Sunday, July 29, 2012

Silence and Participation at Mass

When we turn our attention to the Latin Mass, the Extraordinary Form is frequently criticized for lacking "participation."  Upon hearing this, the traditionalist offers a riposte about different theologies of participation, the deficiencies of this or that, you know the drill.  Very rarely does anybody have success convincing either side.

I would like to do something different.  I will freely concede that for a decent number of people, they are not participating properly at Mass.  I myself have been guilty of this.  I bet you have as well.  My mind has spaced out when a priest speaks in English and in Latin.  I have words I "understand" come off flat from my mouth, and a phrase spoken in Latin carry more meaning, and vice versa.  Whenever the issue of participation comes up, we should just simply point out one fact.  Catholics behaving badly is not the fault of this or that liturgical form.  After stating that, we must then dismiss the issue at hand.  Instead, let us focus on what true participation is.  In order to do that, we must first focus on what we are as individuals.

Each and every person truly is a complex work of art.  For one, we have a body.  We also have deep knowledge of our bodies.  Therefore in worshipping God, we use what we know best.  That body conducts different motions that convey certain expressions and attitudes.    When Moses encountered God, he is instructed to remove his sandals, for he was stepping on Holy Ground.  What he did with his feet was significant in how he worshipped God.  With feet and tongue, David worshipped God in dancing around the ark, and composing some of the most beautiful Psalms.  Yet God also said that in true worship of him "all flesh will keep silence", as the prophet Habakkuk relates.

To add to this complexity we have our intellect.  With our intellect comes reason, and with reason we find a path to God.  Our God wants to be known and in many ways understood by man.  Just as we use our intellect to ponder the depths of a friendship with someone, we can do likewise with God, coming to a greater understanding and love of Him by thinking of things concerning Him.  Yet sometimes God appears in ways the intellect cannot fathom.  The author of  Ecclesiastes had knowledge surpassing all man, and yet found knowledge vanity when contemplating God.  Paul spent his life plunging deeper and deeper intellectually into understanding God and His Holy Law.  Yet the closest encounter he had with God involved him being struck dumbfounded and on the ground.

Finally, we can add emotional sentiments onto this complexity.  Many times these are a mix of physical and intellectual things.  These are also used in finding God.  When King David recognized his sinful ways, he was overwhelmed with emotion.  These emotions are also caused by gladness, such as when Zechariah proclaimed his joy in God's wonders upon the birth of his son John the Baptist.  Yet for all the importance of emotions, St.
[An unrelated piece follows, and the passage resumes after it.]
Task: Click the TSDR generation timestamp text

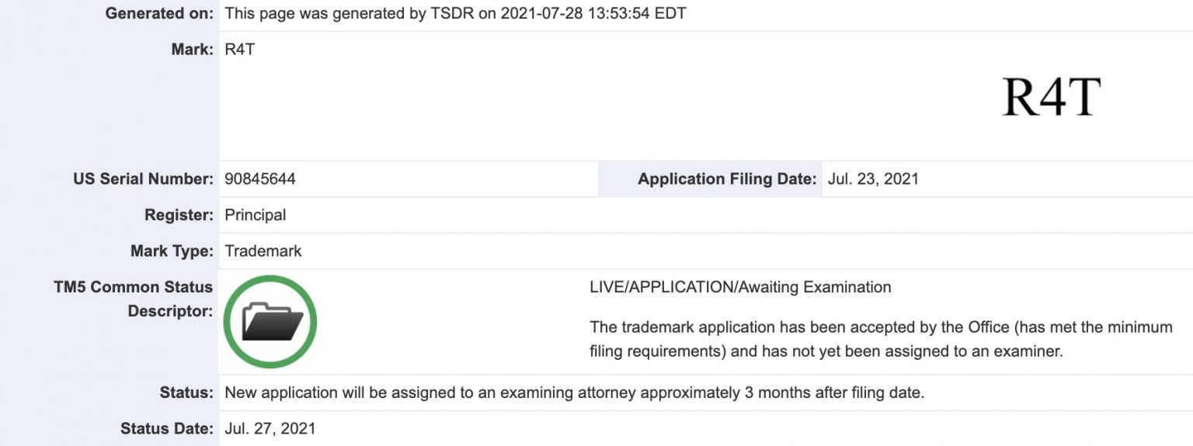Action: pyautogui.click(x=455, y=14)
John of the Cross describes encountering Christ, whose very touch suspended all senses and emotions.

Knowing all these facts, what can we say about worship?  First and foremost, there is no one singular way to worship.  As with all things human, there are limitations.  The Mass overcomes these limitations by including all the different forms of worship.  Not only is there something for everybody, everybody will experience the full spectrum of worship.
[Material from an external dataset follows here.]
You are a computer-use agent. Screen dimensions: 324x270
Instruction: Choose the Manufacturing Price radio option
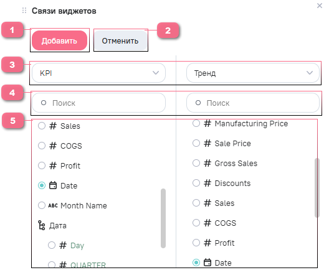pos(196,123)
Considered from this perspective, the question about whether or not we are participating properly at Mass takes on new meaning.  Not by mistake did the Council of Vatican II call for participation which is not just "active", but "full and active", that is, spanning the entirety of the human condition.  If you approach every part of mass every time with nothing but stoic contemplation, you are missing the chances where we publicly and vocally affirm our faith in God.  Yet on the other side of that coin, we cannot focus so much on the vocal aspect of things that we neglect the times when silent adoration is called for.  Neither is inherently superior, rather both are superior in their own proper times.

Tuesday, July 24, 2012

Why Latin?

When people find out you attend a Latin Mass, they always get hung up on the Latin part.  I remember taking a trip down to Franciscan University of Stuebenville, and spending the evening with a group of otherwise perfectly orthodox Catholics.  When a young lady learned I went to the Latin Mass, her response sticks with me to this day.  "Why Latin?  Don't you believe in the Holy Spirit and Vatican II?"  Crazy as it sounds, she didn't mean anything  ill by it.

To many, the Latin Mass is constructed as follows.  The congregation sits with their faces buried in a missal (or fingers thumbing on a Rosary) while the priest has his back turned to the faithful praying in silence so you can't hear him.  When you can hear him, it's in a language you deliberately cannot understand.  If that's how it has been taught to you, one would certainly think there's nothing about the Holy Spirit there!

From a certain perspective, there are elements of truth to each of these statements.  Yet that doesn't change the fact this characterization of the Churches ancient liturgy couldn't be any further from the truth.  Let us consider the use of the Latin language.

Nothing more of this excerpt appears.